Signal Processing Department, Institute for Infocomm Research, Agency for Science, Technology and Research, 138632 Singapore.
IEEE Trans Image Process. 2012 Nov;21(11):4557-67. doi: 10.1109/TIP.2012.2206043. Epub 2012 Jun 26.
This paper presents an efficient algorithm for solving a balanced regularization problem in the frame-based image restoration. The balanced regularization is usually formulated as a minimization problem, involving an l(2) data-fidelity term, an l(1) regularizer on sparsity of frame coefficients, and a penalty on distance of sparse frame coefficients to the range of the frame operator. In image restoration, the balanced regularization approach bridges the synthesis-based and analysis-based approaches, and balances the fidelity, sparsity, and smoothness of the solution. Our proposed algorithm for solving the balanced optimal problem is based on a variable splitting strategy and the classical alternating direction method. This paper shows that the proposed algorithm is fast and efficient in solving the standard image restoration with balanced regularization. More precisely, a regularized version of the Hessian matrix of the l(2) data-fidelity term is involved, and by exploiting the related fast tight Parseval frame and the special structures of the observation matrices, the regularized Hessian matrix can perform quite efficiently for the frame-based standard image restoration applications, such as circular deconvolution in image deblurring and missing samples in image inpainting. Numerical simulations illustrate the efficiency of our proposed algorithm in the frame-based image restoration with balanced regularization.

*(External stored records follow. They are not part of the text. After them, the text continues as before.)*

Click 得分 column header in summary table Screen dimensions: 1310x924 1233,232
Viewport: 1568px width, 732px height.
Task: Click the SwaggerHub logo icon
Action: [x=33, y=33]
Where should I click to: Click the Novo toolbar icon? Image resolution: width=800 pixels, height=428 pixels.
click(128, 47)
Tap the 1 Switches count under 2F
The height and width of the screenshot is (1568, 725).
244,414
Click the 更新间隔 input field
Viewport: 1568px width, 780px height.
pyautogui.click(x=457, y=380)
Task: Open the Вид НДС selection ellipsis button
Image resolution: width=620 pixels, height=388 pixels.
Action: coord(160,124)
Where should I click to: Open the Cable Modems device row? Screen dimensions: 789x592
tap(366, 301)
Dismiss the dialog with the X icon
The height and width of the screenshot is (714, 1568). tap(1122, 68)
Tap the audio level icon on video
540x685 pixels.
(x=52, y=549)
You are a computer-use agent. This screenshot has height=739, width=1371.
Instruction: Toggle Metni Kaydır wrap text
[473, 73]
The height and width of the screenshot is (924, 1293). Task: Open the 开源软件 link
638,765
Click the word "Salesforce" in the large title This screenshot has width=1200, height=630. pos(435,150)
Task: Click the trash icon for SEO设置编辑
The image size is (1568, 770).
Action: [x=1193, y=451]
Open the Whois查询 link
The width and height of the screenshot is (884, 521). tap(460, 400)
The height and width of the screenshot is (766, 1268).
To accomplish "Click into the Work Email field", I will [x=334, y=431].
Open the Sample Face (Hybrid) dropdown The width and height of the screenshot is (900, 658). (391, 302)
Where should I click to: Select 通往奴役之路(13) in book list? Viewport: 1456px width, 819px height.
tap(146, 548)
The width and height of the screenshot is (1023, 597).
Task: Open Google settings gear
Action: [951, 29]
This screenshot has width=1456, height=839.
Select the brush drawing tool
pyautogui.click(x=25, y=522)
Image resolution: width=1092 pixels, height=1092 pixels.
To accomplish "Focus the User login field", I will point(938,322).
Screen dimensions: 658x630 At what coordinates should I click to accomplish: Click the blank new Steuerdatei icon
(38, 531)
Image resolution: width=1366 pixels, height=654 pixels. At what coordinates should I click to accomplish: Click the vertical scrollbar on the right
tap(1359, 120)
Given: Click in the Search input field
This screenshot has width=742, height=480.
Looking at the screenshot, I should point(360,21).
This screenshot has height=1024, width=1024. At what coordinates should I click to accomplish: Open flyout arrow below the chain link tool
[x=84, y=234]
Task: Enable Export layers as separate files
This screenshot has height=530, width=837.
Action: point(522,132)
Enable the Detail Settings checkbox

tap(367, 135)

本文提出了一种在基于帧的图像恢复中求解平衡正则化问题的有效算法。平衡正则化通常被表述为一个最小化问题,涉及 l(2)数据保真项、基于帧系数稀疏性的 l(1)正则化项以及稀疏帧系数与帧算子范围之间距离的惩罚项。在图像恢复中,平衡正则化方法融合了基于综合和基于分析的方法,平衡了解的保真度、稀疏性和平滑性。我们提出的求解平衡最优问题的算法基于变量分裂策略和经典交替方向法。本文表明,所提出的算法在求解具有平衡正则化的标准图像恢复问题时非常快速和高效。更确切地说,涉及到 l(2)数据保真项的 Hessian 矩阵的正则化版本,并且通过利用相关的快速紧 Parseval 帧和观测矩阵的特殊结构,正则化 Hessian 矩阵可以非常有效地用于基于帧的标准图像恢复应用,例如图像去模糊中的圆形反卷积和图像修复中的缺失样本。数值模拟说明了我们提出的算法在基于帧的平衡正则化图像恢复中的效率。